There are many cases of metrics being poor proxies for a goal. There are also many cases of people changing their behavior to meet metric targets rather than goals.

More awareness of Goodhart’s Law should hopefully lead to less cases of it, though maybe I’m too optimistic.

We also have many examples of the way we work, live, and play that are without measurement. We often measure haphazardly but survive or measure nothing and also survive.

Or are we actually making some subconscious measurements that we don’t recognize? If so, could those subconscious measurements be beyond Goodhart style effects?

Tracking metrics can fool us into seeing relationships that don’t exist.

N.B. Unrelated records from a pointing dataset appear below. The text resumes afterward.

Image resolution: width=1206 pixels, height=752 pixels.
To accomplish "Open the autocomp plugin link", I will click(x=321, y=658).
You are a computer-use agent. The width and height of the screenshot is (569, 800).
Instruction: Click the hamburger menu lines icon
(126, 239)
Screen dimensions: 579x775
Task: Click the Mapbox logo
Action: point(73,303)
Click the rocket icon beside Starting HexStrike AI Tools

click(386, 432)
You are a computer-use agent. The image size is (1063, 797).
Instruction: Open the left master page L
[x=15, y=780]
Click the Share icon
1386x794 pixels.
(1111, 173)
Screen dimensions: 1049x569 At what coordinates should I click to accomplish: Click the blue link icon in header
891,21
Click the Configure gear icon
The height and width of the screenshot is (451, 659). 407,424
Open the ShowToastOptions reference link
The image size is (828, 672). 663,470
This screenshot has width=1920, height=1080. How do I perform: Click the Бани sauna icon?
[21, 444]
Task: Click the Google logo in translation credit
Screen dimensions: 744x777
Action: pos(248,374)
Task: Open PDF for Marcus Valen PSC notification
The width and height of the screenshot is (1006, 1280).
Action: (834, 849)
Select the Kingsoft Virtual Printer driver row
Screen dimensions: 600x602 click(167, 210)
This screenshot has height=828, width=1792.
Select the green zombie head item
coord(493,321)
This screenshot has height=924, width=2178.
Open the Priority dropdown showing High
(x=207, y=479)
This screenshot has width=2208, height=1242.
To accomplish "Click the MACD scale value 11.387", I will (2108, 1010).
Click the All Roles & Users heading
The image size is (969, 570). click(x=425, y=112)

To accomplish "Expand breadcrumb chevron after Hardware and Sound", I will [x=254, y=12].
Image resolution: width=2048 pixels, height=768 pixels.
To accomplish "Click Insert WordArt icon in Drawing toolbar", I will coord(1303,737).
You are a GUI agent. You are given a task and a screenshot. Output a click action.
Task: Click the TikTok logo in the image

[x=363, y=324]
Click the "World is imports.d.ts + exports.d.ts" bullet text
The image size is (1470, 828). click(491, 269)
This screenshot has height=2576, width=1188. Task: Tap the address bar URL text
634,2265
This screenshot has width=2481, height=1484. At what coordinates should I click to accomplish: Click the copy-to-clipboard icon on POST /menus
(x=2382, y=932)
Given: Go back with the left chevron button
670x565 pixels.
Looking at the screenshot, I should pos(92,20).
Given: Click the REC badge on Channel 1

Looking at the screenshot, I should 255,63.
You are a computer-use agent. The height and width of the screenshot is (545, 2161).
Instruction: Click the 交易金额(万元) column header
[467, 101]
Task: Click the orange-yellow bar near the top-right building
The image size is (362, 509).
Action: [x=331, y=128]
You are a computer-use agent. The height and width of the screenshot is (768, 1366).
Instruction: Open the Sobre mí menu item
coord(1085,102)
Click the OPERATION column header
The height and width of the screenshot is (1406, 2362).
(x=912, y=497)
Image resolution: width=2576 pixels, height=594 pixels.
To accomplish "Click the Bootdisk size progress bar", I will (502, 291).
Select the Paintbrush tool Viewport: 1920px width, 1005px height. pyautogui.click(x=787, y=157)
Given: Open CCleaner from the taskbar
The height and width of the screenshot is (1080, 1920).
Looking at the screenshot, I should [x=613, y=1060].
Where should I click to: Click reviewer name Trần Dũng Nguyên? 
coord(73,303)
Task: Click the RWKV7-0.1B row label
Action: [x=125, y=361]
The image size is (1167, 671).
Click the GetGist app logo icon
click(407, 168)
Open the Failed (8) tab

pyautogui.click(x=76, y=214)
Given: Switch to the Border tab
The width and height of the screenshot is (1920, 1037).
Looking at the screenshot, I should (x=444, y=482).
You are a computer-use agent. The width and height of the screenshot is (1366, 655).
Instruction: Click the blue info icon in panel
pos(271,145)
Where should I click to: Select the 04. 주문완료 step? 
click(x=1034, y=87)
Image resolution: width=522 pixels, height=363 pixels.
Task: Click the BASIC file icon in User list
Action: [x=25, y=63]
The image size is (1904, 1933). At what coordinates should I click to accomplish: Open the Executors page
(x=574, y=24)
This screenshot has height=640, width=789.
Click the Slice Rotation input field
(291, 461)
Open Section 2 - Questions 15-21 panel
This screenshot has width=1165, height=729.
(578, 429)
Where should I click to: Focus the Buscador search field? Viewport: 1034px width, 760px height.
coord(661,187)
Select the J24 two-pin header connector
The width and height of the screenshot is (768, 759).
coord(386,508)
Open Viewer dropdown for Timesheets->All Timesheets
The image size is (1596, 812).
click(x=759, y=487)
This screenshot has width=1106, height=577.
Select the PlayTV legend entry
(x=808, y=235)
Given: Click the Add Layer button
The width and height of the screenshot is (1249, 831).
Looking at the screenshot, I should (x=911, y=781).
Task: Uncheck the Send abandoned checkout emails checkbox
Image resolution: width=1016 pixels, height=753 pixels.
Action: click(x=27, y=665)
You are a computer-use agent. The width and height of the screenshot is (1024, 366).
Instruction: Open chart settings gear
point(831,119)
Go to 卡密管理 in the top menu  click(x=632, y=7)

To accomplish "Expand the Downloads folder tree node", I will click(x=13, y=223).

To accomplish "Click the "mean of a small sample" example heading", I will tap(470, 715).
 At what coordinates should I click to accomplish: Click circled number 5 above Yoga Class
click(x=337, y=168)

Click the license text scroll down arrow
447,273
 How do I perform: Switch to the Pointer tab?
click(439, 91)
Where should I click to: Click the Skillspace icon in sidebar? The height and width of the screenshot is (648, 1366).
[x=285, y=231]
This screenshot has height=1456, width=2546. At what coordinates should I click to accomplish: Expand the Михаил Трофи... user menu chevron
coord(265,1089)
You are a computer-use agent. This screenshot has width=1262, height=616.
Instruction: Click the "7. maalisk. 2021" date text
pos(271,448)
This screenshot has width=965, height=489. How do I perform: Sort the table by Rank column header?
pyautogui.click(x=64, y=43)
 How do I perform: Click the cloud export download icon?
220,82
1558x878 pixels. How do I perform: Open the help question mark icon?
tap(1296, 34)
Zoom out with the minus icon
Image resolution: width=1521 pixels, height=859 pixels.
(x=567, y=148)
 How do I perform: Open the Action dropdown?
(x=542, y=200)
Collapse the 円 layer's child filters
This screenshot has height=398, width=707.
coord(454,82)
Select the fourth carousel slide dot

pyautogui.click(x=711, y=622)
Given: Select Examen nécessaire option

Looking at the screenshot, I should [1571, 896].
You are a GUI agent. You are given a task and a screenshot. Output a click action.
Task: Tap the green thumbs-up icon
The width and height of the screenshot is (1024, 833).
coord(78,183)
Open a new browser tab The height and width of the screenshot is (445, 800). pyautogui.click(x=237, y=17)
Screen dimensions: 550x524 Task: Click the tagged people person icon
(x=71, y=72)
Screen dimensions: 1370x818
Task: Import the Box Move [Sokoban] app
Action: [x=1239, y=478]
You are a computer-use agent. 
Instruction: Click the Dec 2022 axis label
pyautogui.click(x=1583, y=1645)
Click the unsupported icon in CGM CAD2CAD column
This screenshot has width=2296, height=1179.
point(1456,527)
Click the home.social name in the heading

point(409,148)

Here are some ways we can try to avoid Goodhart’s Law:

  • Be careful with situations where our morals skew the metrics we track. In Morals of the Moment I wrote about bad metric choices led to bad outcomes in forest fires, college enrollment, and biased hiring.
  • Check for signs of vanity metrics (metrics that can only improve or which have weak ties to outcomes).
  • Check whether we’re too process-focused (audit culture) rather than outcomes-focused.
  • Regularly update metrics (and goals) as we see behavior change or find better ways to track progress toward a goal.
  • Keep some metrics secret to avoid “self-defeating prophecies.”
  • Use “counter metrics,” a concept from Julie Zhou. “For each success metric, come up with a good counter metric that would convince you that you’re not simply plugging one hole with another. (For example, a common counter metric for measuring an increase in production is also measuring the quality of each thing produced.)”
  • Allow qualitative judgements that fall beyond numbers. This creates unintended consequences of its own, but can be a good check on our efforts. This is the difference between what Daniel Kahneman calls system one (quick intuition) and system two (slow, analytical, rational thinking). Is there room to act when a situation doesn’t feel right?
  • Be more mindful where our choice of metric can impact many people (metrics that change outcomes for large groups should be studied carefully).

That we are even have Goodhart’s Law is a symptom of a more complex and connected society. In a more localized world there wouldn’t be as much of a problem with tracking metrics to achieve goals. Either because our impact would be local, or we just wouldn’t track things at all.

We also might not have an incentive to learn from Goodhart’s Law. Why try to change the way we set metrics if we are not the ones penalized? Why care about skewed outcomes if our timescale of measurement is short and Goodhart outcomes take a longer time?